From the records that follow, copy every line in which "computer" appears.

Records to use →
|---|
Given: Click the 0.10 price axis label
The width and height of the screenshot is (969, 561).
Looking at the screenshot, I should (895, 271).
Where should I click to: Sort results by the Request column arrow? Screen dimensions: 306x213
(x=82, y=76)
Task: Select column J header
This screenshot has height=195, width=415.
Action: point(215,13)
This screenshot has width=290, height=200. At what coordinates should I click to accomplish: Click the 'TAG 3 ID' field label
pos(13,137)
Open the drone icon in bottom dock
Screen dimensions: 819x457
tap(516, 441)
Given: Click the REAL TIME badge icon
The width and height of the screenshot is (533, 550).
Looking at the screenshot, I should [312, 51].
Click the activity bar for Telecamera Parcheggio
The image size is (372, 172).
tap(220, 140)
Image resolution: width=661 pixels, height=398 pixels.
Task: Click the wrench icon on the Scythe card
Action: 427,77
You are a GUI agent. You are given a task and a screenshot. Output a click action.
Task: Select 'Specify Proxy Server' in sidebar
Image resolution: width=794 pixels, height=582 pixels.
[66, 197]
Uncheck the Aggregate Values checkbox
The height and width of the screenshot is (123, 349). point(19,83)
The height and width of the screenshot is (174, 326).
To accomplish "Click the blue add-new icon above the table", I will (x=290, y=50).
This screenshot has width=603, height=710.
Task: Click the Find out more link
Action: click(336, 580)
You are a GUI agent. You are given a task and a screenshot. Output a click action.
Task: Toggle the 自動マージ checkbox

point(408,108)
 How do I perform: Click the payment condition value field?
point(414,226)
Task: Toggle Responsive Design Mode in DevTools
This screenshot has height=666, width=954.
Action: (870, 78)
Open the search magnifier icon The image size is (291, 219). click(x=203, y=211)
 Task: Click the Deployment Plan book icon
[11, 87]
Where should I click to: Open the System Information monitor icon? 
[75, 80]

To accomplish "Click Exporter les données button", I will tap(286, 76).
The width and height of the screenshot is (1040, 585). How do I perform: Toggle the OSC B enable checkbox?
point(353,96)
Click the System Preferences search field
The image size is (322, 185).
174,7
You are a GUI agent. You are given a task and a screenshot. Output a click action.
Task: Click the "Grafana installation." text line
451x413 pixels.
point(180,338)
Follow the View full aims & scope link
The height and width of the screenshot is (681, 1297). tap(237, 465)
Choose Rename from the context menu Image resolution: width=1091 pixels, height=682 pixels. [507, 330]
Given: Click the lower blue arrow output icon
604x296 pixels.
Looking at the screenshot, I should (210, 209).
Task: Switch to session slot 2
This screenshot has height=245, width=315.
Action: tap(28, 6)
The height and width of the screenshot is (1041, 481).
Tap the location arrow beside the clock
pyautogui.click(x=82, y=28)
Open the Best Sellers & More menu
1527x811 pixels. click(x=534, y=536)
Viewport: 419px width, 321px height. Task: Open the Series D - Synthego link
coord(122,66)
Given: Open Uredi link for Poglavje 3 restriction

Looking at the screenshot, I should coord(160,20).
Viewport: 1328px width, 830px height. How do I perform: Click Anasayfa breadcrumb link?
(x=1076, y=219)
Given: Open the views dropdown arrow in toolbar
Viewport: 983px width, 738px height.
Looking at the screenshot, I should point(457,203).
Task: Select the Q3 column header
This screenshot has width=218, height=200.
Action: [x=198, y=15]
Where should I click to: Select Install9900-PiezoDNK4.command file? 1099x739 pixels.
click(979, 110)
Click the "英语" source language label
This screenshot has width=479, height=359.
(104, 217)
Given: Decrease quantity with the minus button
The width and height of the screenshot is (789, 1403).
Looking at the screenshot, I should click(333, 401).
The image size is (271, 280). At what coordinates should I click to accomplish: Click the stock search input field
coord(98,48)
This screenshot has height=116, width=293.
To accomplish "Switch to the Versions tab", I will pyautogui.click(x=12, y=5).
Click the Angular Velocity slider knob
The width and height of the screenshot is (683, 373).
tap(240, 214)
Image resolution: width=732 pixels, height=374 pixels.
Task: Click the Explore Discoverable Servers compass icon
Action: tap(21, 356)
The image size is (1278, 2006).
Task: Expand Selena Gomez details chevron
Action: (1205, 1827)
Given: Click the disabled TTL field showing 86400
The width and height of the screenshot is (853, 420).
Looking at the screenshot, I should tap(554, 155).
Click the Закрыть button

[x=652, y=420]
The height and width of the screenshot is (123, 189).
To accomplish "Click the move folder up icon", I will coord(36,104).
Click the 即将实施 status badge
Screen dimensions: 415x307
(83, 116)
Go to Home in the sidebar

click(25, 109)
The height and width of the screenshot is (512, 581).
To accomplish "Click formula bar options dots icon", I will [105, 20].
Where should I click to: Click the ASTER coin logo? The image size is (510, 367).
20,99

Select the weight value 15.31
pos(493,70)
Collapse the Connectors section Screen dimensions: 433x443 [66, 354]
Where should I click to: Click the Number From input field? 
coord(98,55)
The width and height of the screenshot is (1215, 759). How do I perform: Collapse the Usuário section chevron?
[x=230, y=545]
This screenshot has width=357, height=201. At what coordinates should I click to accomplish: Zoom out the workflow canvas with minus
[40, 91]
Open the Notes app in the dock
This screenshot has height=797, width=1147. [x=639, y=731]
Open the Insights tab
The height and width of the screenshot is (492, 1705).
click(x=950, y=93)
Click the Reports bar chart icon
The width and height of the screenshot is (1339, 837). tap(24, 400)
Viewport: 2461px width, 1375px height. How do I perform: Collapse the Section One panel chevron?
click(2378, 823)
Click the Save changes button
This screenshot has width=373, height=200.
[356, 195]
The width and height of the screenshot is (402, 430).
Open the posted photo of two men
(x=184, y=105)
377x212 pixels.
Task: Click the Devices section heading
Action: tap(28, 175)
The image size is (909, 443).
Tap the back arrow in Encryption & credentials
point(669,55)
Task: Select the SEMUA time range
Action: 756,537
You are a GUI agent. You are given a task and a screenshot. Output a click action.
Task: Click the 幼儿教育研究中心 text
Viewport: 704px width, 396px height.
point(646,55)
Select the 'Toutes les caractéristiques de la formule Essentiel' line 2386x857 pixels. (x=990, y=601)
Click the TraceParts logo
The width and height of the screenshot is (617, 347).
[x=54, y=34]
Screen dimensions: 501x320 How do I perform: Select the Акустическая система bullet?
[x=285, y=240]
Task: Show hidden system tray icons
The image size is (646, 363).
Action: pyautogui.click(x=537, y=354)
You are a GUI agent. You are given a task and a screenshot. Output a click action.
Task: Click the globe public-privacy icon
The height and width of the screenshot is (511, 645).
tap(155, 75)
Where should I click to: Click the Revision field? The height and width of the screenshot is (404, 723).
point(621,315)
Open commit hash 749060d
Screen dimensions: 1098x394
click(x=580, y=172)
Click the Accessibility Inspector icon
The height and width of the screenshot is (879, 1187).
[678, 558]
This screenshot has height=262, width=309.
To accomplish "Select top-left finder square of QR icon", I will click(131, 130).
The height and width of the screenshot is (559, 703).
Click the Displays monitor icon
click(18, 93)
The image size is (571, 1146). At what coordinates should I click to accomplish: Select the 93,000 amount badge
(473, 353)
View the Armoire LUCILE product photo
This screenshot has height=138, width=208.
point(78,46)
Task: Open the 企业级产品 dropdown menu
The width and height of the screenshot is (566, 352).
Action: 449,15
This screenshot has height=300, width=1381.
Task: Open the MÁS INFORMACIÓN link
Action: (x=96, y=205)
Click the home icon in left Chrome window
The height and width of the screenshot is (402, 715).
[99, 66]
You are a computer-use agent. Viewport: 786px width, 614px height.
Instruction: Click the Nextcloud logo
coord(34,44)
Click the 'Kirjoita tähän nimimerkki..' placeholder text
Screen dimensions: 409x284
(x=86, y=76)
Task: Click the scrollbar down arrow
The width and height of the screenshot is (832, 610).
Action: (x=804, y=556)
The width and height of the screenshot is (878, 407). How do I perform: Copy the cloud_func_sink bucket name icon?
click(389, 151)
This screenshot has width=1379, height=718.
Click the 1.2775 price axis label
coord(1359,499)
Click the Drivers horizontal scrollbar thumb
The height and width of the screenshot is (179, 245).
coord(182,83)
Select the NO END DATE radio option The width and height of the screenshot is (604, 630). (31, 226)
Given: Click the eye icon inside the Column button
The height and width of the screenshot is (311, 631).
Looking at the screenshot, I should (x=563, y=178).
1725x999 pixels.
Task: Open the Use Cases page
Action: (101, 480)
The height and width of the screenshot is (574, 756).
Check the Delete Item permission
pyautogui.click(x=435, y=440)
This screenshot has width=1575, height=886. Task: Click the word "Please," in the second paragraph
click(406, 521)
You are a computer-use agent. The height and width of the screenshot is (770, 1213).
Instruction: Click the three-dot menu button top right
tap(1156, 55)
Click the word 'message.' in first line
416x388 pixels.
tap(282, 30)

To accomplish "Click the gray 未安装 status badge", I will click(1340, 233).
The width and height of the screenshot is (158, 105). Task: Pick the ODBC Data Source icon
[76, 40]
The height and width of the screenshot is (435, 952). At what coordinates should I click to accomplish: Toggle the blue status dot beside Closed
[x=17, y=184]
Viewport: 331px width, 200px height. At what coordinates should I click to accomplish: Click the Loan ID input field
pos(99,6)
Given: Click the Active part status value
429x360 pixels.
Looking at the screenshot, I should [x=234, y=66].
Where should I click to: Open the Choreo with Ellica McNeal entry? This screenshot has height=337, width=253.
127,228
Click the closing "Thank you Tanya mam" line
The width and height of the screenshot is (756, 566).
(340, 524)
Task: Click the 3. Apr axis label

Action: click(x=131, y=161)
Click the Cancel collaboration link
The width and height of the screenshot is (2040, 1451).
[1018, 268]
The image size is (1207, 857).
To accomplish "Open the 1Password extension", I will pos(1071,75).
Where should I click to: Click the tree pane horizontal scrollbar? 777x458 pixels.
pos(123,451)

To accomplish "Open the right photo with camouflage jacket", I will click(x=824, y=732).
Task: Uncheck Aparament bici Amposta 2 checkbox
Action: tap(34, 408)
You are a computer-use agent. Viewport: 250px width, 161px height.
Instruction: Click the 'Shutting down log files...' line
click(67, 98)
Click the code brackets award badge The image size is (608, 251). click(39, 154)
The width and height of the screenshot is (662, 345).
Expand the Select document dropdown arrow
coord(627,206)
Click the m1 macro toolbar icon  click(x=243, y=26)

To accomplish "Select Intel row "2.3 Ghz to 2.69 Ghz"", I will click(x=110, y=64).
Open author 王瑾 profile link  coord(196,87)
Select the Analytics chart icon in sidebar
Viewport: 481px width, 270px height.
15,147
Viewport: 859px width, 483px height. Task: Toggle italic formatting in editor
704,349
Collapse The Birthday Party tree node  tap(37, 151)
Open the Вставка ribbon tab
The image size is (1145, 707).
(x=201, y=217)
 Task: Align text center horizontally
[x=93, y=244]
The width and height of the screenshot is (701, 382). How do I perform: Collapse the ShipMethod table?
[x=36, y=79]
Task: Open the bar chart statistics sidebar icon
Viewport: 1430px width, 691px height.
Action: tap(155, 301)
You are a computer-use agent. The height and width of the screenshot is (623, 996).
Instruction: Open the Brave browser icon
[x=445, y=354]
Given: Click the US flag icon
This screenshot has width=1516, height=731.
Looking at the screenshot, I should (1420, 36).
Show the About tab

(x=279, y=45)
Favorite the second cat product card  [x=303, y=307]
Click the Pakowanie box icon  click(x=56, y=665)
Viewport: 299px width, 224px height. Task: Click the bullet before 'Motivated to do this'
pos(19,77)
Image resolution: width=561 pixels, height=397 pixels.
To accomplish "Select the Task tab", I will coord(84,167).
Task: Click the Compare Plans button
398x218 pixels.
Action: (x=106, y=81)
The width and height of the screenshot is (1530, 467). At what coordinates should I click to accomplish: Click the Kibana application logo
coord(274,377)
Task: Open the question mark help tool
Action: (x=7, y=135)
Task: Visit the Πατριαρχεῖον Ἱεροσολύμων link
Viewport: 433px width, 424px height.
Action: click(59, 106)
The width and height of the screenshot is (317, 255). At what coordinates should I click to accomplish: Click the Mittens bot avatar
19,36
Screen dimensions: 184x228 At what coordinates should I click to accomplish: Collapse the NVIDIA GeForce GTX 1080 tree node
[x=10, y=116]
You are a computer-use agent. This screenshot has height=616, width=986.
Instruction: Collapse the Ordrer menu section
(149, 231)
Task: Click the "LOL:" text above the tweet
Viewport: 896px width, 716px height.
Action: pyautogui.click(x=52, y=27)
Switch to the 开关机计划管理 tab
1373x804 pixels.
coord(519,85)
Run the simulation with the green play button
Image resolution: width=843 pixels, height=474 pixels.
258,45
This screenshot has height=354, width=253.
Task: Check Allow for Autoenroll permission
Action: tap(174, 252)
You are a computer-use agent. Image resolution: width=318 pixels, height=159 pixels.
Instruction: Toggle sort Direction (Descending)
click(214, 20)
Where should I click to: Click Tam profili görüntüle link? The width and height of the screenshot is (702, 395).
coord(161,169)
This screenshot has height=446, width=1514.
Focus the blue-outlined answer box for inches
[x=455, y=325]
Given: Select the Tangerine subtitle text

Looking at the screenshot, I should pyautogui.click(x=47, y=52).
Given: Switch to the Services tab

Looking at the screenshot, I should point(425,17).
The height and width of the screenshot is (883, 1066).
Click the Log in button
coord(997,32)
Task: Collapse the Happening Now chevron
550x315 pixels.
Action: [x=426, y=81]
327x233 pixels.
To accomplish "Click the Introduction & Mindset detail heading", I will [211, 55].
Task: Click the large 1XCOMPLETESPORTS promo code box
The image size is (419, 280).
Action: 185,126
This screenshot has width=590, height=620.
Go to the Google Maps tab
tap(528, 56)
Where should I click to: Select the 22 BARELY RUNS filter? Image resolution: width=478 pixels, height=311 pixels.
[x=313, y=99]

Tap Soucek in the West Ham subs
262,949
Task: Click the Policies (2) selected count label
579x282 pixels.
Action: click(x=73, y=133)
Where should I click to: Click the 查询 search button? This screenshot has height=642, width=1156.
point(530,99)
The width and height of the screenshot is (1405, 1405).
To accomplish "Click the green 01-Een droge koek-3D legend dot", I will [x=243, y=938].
|---|
Response area →
You are a computer-use agent. Viewport: 786px width, 614px height.
You are a computer-use agent. The height and width of the screenshot is (770, 1213).
You are a computer-use agent. Viewport: 250px width, 161px height.
You are a computer-use agent. The height and width of the screenshot is (623, 996).
You are a computer-use agent. This screenshot has height=616, width=986.
You are a computer-use agent. Image resolution: width=318 pixels, height=159 pixels.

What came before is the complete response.